La fortaleza invisible

Las horas corren en el devenir de las distracciones. El estudio se hace precipicio de necesidad para la evasión; las distracciones llueven e inundan esas horas. El Sol proyecta desde su trono la luz y se aleja en las alturas celestes cuando mi pequeña fortaleza de madera sostenida en grises patas implosiona sobre mí acumulando presencias extrañas a lo largo y ancho de la sala.

–Evasión– decido. –Aire– quiero. Escapo del edificio introduciendo las manos en los bolsillos; sin pestañear he atravesado el portal y las escaleras. Los pájaros revolotean, juguetones, en los árboles. Son los únicos que quizá percibieron mi cercanía intrusa. No les molesto; les busco entre las ramas.
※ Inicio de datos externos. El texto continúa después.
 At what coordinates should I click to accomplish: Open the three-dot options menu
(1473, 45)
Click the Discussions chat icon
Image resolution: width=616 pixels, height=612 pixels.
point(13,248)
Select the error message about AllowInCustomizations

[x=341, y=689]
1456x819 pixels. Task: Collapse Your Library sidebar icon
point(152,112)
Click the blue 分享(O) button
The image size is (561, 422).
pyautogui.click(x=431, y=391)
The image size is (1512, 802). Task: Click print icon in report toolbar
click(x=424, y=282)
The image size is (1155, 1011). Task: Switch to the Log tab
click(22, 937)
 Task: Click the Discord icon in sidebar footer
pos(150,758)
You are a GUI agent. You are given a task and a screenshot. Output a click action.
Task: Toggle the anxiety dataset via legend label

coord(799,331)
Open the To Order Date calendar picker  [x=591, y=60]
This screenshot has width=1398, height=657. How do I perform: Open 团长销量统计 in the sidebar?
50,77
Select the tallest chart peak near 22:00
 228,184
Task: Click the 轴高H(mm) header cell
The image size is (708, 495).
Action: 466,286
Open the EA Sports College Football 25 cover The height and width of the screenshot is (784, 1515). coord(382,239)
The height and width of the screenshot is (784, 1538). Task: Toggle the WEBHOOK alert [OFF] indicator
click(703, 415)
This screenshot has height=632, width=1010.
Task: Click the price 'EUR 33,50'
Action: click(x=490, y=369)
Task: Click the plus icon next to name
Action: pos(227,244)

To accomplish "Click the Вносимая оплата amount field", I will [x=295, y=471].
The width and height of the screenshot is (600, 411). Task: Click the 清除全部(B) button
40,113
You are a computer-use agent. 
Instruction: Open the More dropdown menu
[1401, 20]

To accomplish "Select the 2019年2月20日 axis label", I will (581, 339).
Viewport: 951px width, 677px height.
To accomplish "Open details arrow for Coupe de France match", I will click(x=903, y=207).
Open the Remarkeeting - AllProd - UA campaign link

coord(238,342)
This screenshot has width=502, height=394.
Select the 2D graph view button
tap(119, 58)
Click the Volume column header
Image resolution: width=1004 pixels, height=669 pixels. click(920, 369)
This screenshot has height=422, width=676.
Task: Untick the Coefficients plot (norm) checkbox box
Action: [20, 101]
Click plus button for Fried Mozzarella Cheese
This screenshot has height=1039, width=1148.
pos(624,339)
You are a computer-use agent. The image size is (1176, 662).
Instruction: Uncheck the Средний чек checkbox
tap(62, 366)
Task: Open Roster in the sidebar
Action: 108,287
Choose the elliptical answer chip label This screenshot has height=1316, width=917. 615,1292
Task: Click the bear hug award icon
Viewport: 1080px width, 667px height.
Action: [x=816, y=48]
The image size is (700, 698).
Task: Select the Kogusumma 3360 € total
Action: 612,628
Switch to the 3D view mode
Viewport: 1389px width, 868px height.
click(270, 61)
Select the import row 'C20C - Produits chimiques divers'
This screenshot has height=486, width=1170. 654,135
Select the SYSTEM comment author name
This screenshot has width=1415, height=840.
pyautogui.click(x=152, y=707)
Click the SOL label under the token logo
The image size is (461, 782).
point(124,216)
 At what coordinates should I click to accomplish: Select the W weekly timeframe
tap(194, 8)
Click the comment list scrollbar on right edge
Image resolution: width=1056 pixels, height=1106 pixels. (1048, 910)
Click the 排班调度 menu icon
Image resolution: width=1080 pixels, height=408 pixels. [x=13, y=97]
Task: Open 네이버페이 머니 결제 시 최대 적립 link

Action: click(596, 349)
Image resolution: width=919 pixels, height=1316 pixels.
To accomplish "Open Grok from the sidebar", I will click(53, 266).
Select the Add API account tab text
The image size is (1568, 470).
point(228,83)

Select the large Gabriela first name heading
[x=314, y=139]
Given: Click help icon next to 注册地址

Apoyo la cadera y la pierna izquierda contra una pared. –No hay sombra que me cubra–. Me desplazo y repito lo mismo; ya no he de cerrar los ojos para adaptarme a la insidiosa luz. El tiempo vuelve a correr desde mi nueva fortaleza. Una mujer, un joven con urgencias, dos amigas, cuatro mujeres andando simétricas al cuatro de un dado, una chica valiente, han cruzado mi perspectiva. Nadie me miró. Parecía como si la frontalidad fuera la única opción para sus obedientes ojos… Pero conocían mi paradero, sabían que yo sí les miré. A todos miré. Todos prosiguen su camino conscientes; pues su extrema frontalidad visual les descubría; de que les observaba de brazos cruzados adherido a aquella pared.

¿Cuál es la sombra que me oculta?, ¿hay una sombra que me cubre?, ¿de qué color es la sombra que me niega la existencia para los demás?... ¿Acaso somos todos seres ensombrecidos?.

Vuelvo al encierro. El círculo mural de mi fortaleza invisible mengua como la voluntad de continuar estudiando en esta biblioteca cúbica. Son las doce y media de la mañana. Me siento en la silla y aparto con desgana tantas páginas inútiles.

Nueva desviación ilusoria: sueño con la comisura de sus labios.